The AAUP joined in an amicus brief filed on October 30 by the American Council on Education and thirty-seven higher education associations with the US Supreme Court in the case of Fisher v. University of Texas at Austin. This case, initiated by a white student rejected for admission to the University of Texas at Austin, addresses the validity of race and ethnicity as a factor in admissions. The student, Abigail Noel Fisher, claims that the university’s consideration of race in selecting applicants violated her Fourteenth Amendment rights to equal protection. This is the second time the Supreme Court has considered Fisher’s challenge and the fourth time the AAUP has joined an amicus brief in the case. The current brief maintains that colleges and universities have a compelling interest in diversity that justifies a “narrowly tailored” consideration of race and ethnicity in the holistic review of applicants. With its long history of leadership in affirmative action debates, the AAUP reaffirmed its commitment to the value of diversity in education by signing on to this brief.

The AAUP joined with the American Federation of Teachers in an amicus brief filed on November 13 with the US Supreme Court in the case of Friedrichs v. California Teachers Association. This case, which began with a lawsuit funded by antiunion organizations, raises questions about the constitutionality of agency-fee payments charged to nonmembers by public-sector unions.
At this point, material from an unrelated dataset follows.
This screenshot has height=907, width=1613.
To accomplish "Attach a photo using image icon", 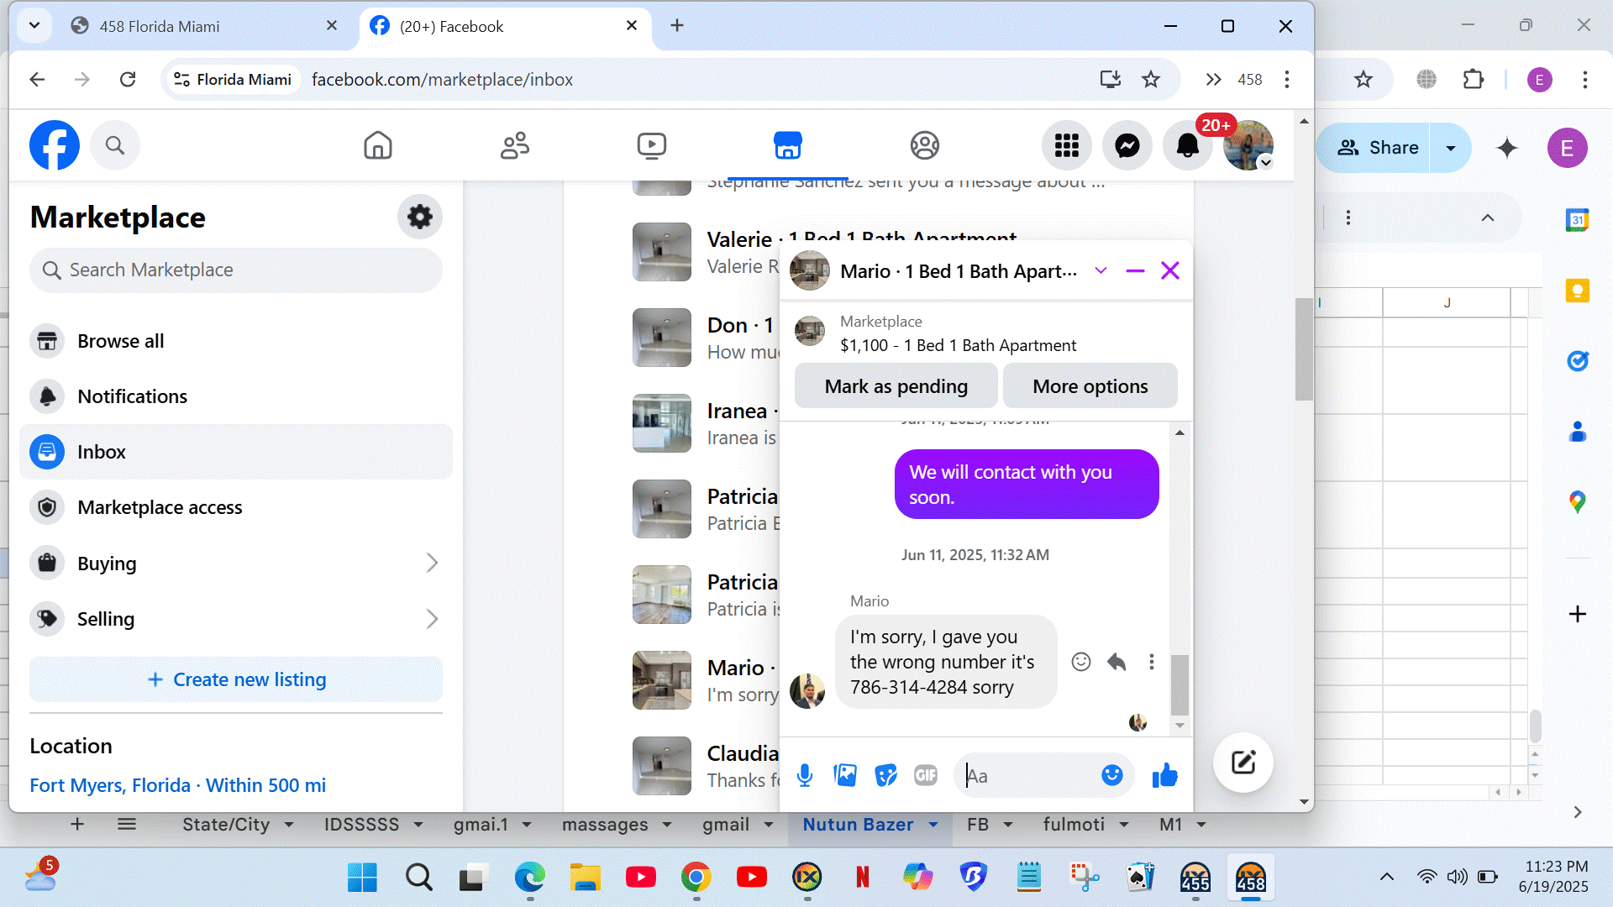I will tap(845, 775).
Suing the California Teachers Association and a local California school district, the plaintiffs argue that agency-fee clauses in the public sector violate the First Amendment. The Supreme Court accepted two questions for review. The first question is whether the Court should overrule its 1977 decision in Abood v. Detroit Board of Education, which deemed agency fees constitutional. The second question is whether requiring public employees to object to subsidizing speech by public-sector unions, rather than requiring that they consent to subsidizing such speech, violates the First Amendment. The amicus brief argues that agency fees are an essential component of states’ management of their most important institutions and provides examples of cooperation between unions and employers, including examples of AAUP chapters that worked to resolve difficult issues in higher education. It also notes that agency fees are spent on activities that substantially benefit the fee payers. The use of agency fee to advance these vital interests establishes that charging agency fees to nonmembers does not violate the First Amendment.